La situación se ha vuelto evidente. Espacios que originalmente estaban destinados a salas de espera hoy funcionan como boxes de atención. Dependencias concebidas para otros usos han sido adaptadas como salas de procedimiento. La administración del hospital ha debido reorganizar cada metro cuadrado disponible para seguir funcionando, en un esfuerzo que refleja compromiso y capacidad de gestión, pero que al mismo tiempo deja en evidencia un problema estructural.
Paradójicamente, el origen de esta presión no es negativo. El hospital ha logrado atraer nuevos especialistas y fortalecer su dotación médica, algo que históricamente ha sido un desafío para una región extrema como Magallanes. Contar con más médicos y más especialidades es una buena noticia para los pacientes. Sin embargo, cada profesional requiere un espacio donde atender, realizar procedimientos o desarrollar su trabajo clínico. Y esos lugares ya no existen en la infraestructura actual.
El resultado es un establecimiento que opera al límite de su capacidad física.

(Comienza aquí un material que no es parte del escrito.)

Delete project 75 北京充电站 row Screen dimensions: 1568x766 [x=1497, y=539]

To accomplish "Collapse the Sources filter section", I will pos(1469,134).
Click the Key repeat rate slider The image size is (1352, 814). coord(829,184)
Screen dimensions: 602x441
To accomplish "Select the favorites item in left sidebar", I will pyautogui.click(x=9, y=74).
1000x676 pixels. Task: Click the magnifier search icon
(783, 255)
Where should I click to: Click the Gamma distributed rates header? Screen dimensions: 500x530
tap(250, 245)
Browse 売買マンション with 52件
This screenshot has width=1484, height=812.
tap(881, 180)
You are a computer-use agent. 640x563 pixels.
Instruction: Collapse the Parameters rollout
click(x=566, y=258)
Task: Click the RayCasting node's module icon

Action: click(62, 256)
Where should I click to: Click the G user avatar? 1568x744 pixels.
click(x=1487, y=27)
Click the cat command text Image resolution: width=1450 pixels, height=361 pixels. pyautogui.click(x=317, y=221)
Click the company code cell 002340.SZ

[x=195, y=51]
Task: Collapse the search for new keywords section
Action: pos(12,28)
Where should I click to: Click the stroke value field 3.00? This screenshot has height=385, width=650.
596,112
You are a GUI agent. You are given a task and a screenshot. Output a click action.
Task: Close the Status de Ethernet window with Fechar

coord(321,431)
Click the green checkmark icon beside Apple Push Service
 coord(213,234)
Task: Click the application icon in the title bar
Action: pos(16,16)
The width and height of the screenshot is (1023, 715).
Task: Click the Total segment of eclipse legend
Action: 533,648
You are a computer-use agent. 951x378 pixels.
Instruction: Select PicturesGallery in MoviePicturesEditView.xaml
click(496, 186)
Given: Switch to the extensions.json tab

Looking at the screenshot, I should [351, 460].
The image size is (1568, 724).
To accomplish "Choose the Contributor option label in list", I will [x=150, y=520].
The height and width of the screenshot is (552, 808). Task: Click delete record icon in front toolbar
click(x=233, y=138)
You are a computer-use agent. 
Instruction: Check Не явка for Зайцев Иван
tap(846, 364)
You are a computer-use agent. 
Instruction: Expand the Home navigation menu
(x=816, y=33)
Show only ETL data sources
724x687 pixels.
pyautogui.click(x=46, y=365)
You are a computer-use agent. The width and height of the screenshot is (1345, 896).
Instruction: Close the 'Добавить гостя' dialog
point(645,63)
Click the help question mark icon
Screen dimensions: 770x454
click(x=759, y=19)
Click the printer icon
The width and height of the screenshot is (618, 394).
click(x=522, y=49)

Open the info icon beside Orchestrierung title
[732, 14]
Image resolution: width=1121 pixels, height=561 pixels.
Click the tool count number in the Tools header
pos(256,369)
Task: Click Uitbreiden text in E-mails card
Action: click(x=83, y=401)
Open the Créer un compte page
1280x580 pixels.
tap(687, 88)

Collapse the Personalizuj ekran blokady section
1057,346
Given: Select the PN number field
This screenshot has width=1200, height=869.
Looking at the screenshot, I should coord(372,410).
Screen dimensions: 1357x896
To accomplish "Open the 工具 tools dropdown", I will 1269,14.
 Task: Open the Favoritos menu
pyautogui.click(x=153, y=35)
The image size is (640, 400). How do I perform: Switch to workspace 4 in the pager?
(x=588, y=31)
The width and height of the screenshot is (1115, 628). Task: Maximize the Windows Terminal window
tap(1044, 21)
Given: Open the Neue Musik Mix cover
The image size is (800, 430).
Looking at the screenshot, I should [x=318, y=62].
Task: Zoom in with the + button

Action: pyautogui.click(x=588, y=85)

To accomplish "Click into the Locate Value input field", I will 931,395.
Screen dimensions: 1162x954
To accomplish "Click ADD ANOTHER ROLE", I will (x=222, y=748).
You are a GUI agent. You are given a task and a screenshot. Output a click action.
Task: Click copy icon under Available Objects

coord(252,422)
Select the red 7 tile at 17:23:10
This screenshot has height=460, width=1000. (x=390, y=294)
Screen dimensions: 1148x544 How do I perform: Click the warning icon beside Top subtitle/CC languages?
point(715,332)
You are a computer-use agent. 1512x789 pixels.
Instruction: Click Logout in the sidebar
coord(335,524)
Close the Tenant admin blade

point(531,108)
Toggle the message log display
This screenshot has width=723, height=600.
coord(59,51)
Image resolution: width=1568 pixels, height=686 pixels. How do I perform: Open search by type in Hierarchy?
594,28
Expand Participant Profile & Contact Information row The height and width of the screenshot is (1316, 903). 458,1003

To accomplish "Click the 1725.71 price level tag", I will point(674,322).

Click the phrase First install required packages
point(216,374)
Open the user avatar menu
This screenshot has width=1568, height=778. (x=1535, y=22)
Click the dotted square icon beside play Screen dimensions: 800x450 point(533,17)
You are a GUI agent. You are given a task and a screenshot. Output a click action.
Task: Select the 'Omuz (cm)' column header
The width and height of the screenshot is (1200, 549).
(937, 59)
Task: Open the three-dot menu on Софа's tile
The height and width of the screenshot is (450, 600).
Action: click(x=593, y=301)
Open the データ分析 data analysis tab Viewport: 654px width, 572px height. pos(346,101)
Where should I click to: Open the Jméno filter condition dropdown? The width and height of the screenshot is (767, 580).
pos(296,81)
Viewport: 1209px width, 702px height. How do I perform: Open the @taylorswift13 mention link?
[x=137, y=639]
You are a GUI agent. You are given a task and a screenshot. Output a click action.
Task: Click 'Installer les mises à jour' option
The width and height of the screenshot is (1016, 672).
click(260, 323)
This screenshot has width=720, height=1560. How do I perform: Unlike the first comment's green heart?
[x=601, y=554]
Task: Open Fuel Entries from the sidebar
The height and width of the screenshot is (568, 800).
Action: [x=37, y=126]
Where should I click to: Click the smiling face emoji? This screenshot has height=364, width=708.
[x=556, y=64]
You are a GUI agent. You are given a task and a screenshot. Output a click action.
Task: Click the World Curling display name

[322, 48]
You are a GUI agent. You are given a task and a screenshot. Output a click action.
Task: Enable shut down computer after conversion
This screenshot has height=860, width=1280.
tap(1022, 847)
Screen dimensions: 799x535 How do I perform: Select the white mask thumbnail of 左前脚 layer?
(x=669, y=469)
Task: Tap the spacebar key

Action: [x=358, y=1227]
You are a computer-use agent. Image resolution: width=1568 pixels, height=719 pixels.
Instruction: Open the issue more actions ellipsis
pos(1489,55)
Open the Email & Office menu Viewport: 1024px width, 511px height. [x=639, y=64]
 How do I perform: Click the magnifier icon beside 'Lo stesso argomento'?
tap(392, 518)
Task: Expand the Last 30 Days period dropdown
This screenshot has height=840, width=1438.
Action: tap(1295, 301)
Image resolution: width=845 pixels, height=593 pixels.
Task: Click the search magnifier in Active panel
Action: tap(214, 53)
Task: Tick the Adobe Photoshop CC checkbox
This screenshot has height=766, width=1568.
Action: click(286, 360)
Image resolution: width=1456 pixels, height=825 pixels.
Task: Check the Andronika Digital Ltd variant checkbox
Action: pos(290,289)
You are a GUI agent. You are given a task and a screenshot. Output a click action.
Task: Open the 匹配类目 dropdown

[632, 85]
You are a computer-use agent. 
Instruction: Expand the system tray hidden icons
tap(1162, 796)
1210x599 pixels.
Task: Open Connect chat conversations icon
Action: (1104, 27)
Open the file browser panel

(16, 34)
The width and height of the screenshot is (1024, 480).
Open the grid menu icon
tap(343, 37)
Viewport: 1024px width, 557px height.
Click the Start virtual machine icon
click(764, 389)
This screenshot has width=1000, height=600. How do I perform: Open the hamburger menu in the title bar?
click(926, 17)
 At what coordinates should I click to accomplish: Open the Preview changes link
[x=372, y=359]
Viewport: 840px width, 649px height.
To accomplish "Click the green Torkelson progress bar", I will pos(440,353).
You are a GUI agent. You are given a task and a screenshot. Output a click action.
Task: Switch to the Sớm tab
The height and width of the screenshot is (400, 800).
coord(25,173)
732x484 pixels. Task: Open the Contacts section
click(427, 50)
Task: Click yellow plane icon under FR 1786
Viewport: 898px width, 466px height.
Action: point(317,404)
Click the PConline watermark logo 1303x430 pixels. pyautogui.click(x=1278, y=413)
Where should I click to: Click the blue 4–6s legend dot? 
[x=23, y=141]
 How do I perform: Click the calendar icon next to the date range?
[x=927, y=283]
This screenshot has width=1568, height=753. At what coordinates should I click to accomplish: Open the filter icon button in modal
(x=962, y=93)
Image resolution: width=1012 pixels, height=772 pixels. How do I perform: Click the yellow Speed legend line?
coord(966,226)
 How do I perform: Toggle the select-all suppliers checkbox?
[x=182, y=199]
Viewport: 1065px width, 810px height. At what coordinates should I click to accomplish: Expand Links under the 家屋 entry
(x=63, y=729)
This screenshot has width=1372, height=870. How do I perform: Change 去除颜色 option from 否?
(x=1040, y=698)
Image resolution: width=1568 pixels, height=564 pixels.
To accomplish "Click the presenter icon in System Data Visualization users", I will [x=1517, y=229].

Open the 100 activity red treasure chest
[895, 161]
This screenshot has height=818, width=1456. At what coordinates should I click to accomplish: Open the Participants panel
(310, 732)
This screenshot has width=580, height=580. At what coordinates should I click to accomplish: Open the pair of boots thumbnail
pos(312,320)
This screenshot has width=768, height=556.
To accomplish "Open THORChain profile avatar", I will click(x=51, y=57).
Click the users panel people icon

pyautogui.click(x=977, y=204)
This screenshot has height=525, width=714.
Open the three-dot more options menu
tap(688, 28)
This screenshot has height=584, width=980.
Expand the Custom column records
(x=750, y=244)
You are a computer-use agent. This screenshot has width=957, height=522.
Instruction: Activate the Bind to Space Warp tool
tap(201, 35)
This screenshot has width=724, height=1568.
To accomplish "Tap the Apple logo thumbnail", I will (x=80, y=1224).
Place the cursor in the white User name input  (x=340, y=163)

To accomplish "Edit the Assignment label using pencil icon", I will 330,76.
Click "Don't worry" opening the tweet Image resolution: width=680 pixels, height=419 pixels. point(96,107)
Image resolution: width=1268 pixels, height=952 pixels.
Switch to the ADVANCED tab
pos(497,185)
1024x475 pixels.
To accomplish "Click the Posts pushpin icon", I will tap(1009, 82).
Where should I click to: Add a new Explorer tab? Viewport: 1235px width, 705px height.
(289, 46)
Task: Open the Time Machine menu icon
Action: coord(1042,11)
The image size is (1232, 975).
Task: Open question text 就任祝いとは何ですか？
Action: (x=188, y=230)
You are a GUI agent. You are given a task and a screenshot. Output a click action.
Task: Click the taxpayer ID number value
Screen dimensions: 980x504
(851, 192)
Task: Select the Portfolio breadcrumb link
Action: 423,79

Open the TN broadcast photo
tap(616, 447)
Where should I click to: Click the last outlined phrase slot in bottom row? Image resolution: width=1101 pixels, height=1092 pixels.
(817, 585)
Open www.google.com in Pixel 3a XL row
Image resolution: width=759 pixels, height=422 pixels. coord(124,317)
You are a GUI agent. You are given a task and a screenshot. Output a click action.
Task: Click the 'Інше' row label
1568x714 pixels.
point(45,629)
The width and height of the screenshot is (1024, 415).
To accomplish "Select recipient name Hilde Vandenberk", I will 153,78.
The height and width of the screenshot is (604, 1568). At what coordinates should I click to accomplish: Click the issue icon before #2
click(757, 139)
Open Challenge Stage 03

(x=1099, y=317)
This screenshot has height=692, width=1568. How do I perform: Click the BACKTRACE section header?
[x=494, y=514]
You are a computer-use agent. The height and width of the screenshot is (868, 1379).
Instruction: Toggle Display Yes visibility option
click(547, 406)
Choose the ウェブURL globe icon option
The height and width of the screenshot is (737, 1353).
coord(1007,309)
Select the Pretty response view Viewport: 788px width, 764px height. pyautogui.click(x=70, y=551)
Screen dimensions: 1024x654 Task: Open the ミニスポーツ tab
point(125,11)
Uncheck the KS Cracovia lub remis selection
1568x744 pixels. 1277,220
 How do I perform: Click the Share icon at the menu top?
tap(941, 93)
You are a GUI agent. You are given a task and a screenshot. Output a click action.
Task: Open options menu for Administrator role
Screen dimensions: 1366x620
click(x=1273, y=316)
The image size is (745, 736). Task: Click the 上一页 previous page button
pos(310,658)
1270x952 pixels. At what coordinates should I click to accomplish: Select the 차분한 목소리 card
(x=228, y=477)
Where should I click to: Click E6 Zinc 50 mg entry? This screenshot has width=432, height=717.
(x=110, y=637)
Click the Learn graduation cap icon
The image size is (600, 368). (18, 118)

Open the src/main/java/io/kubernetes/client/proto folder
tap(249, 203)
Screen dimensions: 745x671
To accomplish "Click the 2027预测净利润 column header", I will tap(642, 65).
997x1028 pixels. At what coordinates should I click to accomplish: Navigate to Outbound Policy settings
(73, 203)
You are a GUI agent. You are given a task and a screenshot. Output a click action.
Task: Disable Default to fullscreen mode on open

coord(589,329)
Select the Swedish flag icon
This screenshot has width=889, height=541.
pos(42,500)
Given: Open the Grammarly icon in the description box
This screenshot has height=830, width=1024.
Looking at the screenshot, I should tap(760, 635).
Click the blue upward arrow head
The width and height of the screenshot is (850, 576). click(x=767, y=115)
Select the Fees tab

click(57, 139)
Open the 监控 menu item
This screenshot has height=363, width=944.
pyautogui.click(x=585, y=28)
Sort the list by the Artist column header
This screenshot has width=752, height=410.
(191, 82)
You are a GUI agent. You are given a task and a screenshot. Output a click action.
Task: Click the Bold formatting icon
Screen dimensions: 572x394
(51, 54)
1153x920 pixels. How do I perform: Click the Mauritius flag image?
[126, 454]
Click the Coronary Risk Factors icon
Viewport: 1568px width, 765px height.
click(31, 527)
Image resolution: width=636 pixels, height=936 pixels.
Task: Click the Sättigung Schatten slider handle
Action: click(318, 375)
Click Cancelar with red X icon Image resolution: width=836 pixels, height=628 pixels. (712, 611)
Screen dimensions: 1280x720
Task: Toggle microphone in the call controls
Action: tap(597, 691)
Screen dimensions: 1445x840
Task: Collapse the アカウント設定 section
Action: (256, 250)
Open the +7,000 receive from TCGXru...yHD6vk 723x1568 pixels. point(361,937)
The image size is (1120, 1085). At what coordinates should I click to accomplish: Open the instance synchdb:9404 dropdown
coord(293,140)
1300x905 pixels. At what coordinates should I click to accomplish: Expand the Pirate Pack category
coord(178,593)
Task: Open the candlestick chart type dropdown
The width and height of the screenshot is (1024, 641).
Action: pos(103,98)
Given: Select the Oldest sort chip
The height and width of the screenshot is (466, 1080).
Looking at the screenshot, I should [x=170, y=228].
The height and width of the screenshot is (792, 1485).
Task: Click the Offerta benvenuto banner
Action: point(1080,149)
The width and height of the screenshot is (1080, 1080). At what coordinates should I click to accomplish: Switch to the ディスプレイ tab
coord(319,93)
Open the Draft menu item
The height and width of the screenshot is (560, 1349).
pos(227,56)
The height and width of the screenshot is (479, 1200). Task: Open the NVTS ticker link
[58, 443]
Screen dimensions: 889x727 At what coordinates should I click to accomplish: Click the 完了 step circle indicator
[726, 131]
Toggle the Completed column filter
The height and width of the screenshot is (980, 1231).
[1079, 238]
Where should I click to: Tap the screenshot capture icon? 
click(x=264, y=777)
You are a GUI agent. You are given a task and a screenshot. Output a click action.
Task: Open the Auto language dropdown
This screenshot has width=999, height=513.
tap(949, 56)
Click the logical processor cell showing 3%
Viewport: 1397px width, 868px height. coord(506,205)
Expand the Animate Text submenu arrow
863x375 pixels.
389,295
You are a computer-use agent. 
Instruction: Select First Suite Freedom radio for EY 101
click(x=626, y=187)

La solución de fondo está sobre la mesa desde hace años. Existen proyectos de ampliación y normalización que forman parte del Convenio de Programación entre el Ministerio de Salud y el Gobierno Regional, con inversiones comprometidas que superan los 86 mil millones de pesos para el Hospital Clínico. Entre ellos destacan iniciativas relevantes como la construcción de nuevos servicios de salud mental y geriatría, así como la normalización del Centro de Diagnóstico y Tratamiento.
Sin embargo, entre los compromisos y las obras existe una distancia considerable. Muchos de estos proyectos continúan en etapas de diseño, rediseño o evaluación técnica. Cambios normativos, ajustes en los proyectos y los largos procesos propios de la inversión pública han terminado prolongando una espera que ya se mide en años.
Mientras tanto, el hospital sigue creciendo en demanda, en complejidad y en personal médico.
Este es un ejemplo claro de una realidad que se repite en distintos ámbitos de la infraestructura pública en el país, en cuanto a que los tiempos administrativos suelen avanzar mucho más lento que las necesidades reales de las comunidades. En el caso de la salud, esa brecha se vuelve particularmente sensible.
Magallanes necesita que estos proyectos avancen con mayor decisión. No se trata únicamente de mejorar condiciones laborales para los equipos de salud -algo que también es importante- , sino de garantizar que la atención de los pacientes pueda desarrollarse en espacios adecuados, seguros y diseñados para la medicina moderna.